Five amphibian species (B. orientalis, B. japonicus, C. pyrrhogaster, O. splendida, and R. japonica) kept under the same conditions at the breeding facility of Hiroshima University were analyzed. The 80 % core skin bacterial community was largely dominated by Flavobacteriaceae, followed by Moraxellaceae and Pseudomonaceae in B. japonicus, O. splendida, and R. japonica. In B. orientalis and C. pyrrhogaster, Pseudomonaceae was the most abundant family followed by unclassified Micrococcales and Flavobacteriaceae in the first species and Xanthomonadaceae and Comamonadaceae in the second (Fig. 2). ANOVA revealed differences in alpha diversity between the analyzed groups (P value < 0.001). Pair-wise tests between skin bacterial communities from the different species confirmed consistent significant differences for the number of OTUs, Chao1, and Faith’s PD indexes for the pairs: B. japonicusR. japonica and O. splendidaR. japonica, being R. japonica less OTU rich and alpha diverse in both cases (Table 2, Fig. 2). The bacterial communities clustered according to species and were all significantly different from each other in beta diversity (Fig. 3a, supplementary material, Table S2). At the 80 % core OTU level, B. orientalis had 41 OTUs, B. japonicus had 43 OTUs, C. pyrrhogaster had 23 OTUs, O. splendida had 51 OTUs, and R. japonica had 32 OTUs. From these, six OTUs were shared among all species (Fig. 3b, supplementary material, Table S3). A LEfSe analysis revealed 16 taxa which distinguished the skin bacterial communities of the various species. Ten of these were associated with B. orientalis, one with B. japonicus, one with C. pyrrhogaster, two with O. splendida, and two with R. japonica (supplementary material, Fig. S3).

- - - - -

Problems to solve —
**A.** In the amphibian skin bacteria passage, how many OTUs at the 80% core level were shared among all five species?
**B.** Resume the amphibian skin bacteria passage, starting after its last sentence.
The rows after the amphibian skin bacteria passage are separate material.

Extracted information —
- - - - -

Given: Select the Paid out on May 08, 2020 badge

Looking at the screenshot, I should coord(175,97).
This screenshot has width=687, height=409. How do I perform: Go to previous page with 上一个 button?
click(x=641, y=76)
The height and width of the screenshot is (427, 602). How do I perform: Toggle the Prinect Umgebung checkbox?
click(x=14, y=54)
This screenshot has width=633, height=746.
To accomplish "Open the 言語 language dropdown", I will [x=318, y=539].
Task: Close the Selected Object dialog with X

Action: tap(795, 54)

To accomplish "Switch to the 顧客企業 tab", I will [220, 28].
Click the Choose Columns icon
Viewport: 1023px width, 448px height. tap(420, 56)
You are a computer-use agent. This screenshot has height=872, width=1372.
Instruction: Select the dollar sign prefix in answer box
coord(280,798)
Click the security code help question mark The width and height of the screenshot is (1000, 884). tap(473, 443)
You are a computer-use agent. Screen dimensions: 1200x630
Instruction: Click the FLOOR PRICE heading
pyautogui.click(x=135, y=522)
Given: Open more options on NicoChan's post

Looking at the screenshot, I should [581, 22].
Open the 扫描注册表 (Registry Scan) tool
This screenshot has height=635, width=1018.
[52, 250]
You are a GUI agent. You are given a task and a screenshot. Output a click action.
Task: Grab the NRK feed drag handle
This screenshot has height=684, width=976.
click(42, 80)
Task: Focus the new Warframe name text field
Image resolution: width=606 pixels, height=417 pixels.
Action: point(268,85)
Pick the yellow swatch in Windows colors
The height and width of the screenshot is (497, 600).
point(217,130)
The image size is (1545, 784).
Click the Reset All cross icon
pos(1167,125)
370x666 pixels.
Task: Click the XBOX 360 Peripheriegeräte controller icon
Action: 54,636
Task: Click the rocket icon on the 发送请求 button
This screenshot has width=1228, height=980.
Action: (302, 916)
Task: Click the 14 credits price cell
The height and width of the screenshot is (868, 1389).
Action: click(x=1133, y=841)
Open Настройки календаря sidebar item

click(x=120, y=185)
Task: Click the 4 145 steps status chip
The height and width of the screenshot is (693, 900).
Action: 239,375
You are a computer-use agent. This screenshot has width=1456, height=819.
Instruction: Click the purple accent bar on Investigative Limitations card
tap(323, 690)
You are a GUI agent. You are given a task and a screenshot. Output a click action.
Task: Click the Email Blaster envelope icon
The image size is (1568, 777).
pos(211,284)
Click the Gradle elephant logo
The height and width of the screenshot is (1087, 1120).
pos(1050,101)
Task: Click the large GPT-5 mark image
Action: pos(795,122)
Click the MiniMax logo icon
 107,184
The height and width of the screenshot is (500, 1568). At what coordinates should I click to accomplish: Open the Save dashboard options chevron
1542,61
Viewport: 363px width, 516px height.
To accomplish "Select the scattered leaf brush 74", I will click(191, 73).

- - - - -

Responses to the exercise —
**A.** Six OTUs were shared among all species.

**B.**
Fig. 2
figure 2

Composition of the 80 % core skin bacterial communities of the analyzed species both dorsally and ventrally at the genus level. Most abundant bacterial genera are identified in the figure (full legend in supplementary material, Fig. S1). Unclass: group not classified bellow the order level. Other: group not classified bellow family level

Table 2 Comparisons of the alpha diversity values between species analyzed with ANOVA; P values are represented. Lower triangle reflects the differences in OTU numbers. Higher triangle reflects the differences in alpha diversity indexes: top value is related to the Faith’s PD index; bottom value is related to the Chao1 index
Fig. 3
figure 3

a Plots from a two-dimensional nMDS analysis (unweighted UniFrac) representing the species-related differences in the composition of the skin bacterial communities. b Venn diagram showing number of 80 % core OTUs shared between the six analyzed species

Body Region Effect

The dorsal and ventral surfaces of six amphibian species (B. orientalis, B. japonicus, C. pyrrhogaster, E. andersoni, O. splendida, and R. japonica) were compared. For all species, the 80 % core skin bacterial community of the dorsal and ventral surfaces were dominated by the same families and had similar abundances. Exceptions were found in B. orientalis and C. pyrrhogaster. On the ventral surface of B. orientalis, the abundance of Flavobacteriaceae was larger, while Pseudomonaceae and unclassified Micrococcales exhibited greater relative abundance dorsally. On the dorsum of C. pyrrhogaster, the abundance of Xanthomonadaceae was reduced when compared to the ventral surface, with Pseudomonaceae and Flavobacteriaceae being the most abundant families (Fig. 2). Differences in beta diversity were consistent across individuals as indicated by the clustering of bacterial communities according to body region in the nMDS plot (Fig. 4a, Table 3). For all species, the majority of core OTUs were shared between ventral and dorsal surfaces (Fig. 4b, supplementary material, Tables S4 to S9). With the exception of B. orientalis, no species showed differences in OTU richness or alpha diversity indices between dorsal and ventral cutaneous bacterial communities. In this species, all the metrics showed significant differences between the surfaces (Table 3), with larger values characterizing the ventral surface.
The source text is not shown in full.